I remember one moment last week when I had one last tutorial and two essays left before I was home free for the last three days of term. I was doing my tutorial on Monday afternoon for Tuesday 9am, after which I had three days of birthday celebrations planned and then I was set to fly home that Saturday. I was doing my readings in the Law Society office where a few of my friends were doing work or just hanging out. I started to skim through the first article when suddenly, my brain was shutting down and I was feeling an anxiety attack coming on. I didn’t even know why the attack was happening; I was being productive and doing the reading for my tutorial, so surely, I wasn’t stressed out!
When I started to think about why the anxiety attack was coming on, I realised that, actually, there were a lot of potential reasons: it could’ve been that I had a tutorial the next day and two essays I still had to write or it could’ve been specifically the tutorial or one or both of the essays or it could’ve been that I had to read 5 articles for the tutorial and they were all at least 30 pages long or it could’ve been that my tutorial was at 9am the next day and I was afraid that I wouldn’t be able to wake up in time for it and I simply could not miss this tutorial or it could’ve been that I was stressing about my 6:30am coach to Heathrow to get home that Saturday because if I missed that coach bus I would miss my flight and I didn’t even want to think about what would happen if I missed my flight. It could’ve been any one of those reasons or all of those reasons combined that caused that anxiety attack.

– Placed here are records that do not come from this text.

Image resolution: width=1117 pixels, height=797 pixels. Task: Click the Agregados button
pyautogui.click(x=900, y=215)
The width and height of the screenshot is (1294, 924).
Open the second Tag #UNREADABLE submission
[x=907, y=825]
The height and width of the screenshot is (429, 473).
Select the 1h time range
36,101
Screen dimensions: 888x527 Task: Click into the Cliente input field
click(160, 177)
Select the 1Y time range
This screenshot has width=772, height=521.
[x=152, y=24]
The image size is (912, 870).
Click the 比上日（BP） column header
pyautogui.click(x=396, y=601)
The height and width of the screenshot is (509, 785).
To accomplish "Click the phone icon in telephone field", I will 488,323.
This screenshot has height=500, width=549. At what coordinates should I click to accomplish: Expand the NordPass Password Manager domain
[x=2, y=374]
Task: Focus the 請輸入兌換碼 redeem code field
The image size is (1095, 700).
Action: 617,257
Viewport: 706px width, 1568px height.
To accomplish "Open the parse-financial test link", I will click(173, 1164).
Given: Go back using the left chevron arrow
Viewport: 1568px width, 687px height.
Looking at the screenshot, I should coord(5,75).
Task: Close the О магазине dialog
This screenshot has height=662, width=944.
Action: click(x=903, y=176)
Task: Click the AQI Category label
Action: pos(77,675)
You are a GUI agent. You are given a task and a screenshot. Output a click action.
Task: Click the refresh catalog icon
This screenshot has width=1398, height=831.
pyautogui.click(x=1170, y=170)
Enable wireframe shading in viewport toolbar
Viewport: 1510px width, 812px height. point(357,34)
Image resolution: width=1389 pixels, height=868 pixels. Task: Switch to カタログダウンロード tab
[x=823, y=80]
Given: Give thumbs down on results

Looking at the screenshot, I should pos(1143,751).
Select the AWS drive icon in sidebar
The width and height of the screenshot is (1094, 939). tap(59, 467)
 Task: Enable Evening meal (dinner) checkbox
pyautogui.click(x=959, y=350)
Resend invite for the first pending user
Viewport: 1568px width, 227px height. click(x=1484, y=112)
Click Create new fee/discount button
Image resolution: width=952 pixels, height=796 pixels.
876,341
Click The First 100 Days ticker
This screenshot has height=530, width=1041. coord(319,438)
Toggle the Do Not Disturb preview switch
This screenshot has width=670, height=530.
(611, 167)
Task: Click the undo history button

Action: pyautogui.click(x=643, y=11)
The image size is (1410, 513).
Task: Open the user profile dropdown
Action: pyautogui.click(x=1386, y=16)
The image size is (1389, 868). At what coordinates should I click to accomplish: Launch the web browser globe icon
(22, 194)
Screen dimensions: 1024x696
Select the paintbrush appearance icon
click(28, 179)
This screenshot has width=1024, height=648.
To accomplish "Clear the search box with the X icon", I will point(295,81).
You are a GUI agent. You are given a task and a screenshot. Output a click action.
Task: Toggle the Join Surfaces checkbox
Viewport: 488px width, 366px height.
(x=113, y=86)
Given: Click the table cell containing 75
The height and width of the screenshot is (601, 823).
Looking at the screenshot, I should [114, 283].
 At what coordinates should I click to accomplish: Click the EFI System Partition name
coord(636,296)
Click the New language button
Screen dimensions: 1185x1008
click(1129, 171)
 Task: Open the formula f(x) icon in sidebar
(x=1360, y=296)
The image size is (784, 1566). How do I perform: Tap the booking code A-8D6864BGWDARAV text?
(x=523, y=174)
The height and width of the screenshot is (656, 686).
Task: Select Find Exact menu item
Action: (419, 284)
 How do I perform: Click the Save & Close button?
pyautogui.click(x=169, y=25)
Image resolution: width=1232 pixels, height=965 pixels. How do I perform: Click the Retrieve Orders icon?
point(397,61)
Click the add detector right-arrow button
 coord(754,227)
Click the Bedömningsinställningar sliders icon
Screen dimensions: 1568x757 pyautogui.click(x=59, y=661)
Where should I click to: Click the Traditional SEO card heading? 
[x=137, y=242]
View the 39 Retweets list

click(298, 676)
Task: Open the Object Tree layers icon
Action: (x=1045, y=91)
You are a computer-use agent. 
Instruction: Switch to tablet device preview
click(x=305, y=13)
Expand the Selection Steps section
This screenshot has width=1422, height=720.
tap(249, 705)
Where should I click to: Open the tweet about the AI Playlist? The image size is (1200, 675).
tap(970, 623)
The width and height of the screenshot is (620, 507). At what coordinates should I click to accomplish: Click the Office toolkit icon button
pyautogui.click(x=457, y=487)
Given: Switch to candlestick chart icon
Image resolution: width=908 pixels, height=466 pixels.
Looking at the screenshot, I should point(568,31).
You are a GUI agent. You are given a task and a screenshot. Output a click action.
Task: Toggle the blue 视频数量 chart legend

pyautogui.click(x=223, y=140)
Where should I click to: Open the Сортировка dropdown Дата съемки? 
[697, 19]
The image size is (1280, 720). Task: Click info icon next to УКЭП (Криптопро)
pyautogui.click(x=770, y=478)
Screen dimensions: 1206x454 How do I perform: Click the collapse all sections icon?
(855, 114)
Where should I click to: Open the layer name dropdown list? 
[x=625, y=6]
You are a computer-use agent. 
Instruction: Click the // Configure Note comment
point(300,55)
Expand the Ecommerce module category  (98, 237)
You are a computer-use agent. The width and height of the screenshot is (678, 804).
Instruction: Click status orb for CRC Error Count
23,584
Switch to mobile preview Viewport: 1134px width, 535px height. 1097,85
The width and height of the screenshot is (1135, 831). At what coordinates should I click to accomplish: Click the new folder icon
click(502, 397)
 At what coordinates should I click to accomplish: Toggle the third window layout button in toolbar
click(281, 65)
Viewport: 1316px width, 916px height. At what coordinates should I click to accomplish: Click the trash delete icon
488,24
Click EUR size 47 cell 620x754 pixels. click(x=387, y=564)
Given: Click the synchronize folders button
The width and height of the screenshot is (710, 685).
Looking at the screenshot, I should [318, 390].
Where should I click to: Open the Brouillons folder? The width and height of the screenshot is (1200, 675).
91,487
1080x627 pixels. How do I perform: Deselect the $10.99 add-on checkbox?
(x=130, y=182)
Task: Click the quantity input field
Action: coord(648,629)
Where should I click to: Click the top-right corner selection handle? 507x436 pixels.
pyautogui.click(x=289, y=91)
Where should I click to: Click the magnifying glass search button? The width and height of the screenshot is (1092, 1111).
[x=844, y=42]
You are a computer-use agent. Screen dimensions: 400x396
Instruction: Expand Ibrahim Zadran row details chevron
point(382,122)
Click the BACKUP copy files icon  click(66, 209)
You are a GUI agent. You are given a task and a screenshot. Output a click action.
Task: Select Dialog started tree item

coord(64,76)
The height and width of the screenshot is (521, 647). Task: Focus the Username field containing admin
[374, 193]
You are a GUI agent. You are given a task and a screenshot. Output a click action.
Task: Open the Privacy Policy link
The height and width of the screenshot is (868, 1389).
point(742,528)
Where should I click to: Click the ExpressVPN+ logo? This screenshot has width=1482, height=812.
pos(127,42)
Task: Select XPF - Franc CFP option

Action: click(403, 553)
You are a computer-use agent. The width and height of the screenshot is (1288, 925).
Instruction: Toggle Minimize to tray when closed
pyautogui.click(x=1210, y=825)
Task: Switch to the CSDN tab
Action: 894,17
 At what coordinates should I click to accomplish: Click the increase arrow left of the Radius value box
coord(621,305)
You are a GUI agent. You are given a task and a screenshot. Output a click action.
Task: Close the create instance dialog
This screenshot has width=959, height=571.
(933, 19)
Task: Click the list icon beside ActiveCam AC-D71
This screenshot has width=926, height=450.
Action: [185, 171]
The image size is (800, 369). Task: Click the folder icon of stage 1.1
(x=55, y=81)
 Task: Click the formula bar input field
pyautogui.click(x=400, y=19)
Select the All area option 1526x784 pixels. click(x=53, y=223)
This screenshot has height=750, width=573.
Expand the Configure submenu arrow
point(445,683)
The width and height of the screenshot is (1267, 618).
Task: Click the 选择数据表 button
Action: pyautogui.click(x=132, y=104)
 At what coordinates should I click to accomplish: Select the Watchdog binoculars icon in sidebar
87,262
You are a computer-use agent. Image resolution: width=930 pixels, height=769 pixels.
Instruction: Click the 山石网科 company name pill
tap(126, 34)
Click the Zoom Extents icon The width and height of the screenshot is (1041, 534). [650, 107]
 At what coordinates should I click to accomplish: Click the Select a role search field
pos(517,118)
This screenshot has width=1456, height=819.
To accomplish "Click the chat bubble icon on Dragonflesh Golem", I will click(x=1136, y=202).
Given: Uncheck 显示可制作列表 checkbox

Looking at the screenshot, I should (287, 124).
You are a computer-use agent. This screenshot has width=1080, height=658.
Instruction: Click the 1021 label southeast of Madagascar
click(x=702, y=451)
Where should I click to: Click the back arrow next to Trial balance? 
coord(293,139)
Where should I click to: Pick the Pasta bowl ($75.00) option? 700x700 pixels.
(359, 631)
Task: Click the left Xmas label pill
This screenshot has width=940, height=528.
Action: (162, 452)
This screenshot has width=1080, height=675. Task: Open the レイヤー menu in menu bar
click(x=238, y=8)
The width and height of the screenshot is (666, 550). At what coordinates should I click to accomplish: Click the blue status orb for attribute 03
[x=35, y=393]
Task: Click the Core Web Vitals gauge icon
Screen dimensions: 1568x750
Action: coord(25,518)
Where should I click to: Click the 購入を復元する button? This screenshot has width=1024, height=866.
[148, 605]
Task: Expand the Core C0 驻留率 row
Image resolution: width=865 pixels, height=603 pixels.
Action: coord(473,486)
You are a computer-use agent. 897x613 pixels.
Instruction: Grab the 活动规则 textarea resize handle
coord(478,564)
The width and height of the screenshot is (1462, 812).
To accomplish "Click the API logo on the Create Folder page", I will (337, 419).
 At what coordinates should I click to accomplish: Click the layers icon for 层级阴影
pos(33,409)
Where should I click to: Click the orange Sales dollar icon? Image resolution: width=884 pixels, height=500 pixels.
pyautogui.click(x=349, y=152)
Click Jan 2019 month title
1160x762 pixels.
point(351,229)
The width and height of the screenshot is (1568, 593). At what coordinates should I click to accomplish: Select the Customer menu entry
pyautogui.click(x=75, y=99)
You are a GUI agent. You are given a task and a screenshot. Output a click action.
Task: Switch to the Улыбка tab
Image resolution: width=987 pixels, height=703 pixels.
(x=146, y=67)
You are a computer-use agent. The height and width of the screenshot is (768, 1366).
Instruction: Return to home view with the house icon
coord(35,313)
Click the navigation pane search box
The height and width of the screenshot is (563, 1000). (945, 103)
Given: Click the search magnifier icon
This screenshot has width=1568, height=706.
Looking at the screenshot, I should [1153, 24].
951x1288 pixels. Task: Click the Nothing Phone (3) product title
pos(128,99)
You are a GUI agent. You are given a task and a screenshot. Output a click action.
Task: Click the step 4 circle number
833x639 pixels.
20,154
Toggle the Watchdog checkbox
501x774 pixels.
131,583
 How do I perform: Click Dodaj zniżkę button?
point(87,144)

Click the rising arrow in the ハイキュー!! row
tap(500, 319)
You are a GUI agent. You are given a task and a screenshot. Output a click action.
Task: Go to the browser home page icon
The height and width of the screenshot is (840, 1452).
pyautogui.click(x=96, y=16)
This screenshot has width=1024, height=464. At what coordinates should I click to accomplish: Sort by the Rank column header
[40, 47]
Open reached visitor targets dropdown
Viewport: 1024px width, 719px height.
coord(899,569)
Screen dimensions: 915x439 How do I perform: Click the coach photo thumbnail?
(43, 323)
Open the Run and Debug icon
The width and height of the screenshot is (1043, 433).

Personally, I feel extremely uncomfortable leaning on people for help, but sometimes I really need it. The problem is that I genuinely forget that I can ask my friends for help. When I was going through that first anxiety attack, I didn’t get to sleep until 6am. It lasted 5 hours and for that entire time, it never even crossed my mind to call my best friend, Scarlett. When I told her about it the next day, she said, ‘Why didn’t you call me?’, and I said in response, ‘Oh yeah, I can do that! Why didn’t I think to do that?!’.
Your support system is the most important thing for you when you’re going through a rough time because your mind puts you in traps that you can’t get out of by yourself. Sometimes you need to lean on people, regardless of how uncomfortable you feel doing it (ME!), whether it’s because you’re not used to doing it, or because you feel like a burden on someone else. Friends are there to catch you when you fall, that’s kind of how people survive.
The more I talk about my anxiety attacks and why they happen, the sillier the triggers seem and the better I feel. It really puts into perspective that we stress out over the smallest, most mundane things sometimes, and they’re really not worth stressing out about. When you’re feeling overwhelmed or exhausted at the end of a term, and whether you do a lot of extra-curriculars or none at all, your mental wellbeing is very important and is a significant factor in being able to function as a proper human being and do your best work during term. So, look for help when you need it!
If you feel like you need help and you want to go further than just your friends or family, there are lots of resources to choose from including the NHS in the UK, and CAMH in Ontario, Canada. The University of Leicester have a mental wellbeing service with lots of supportive options. There’s always someone who can help if you look for it!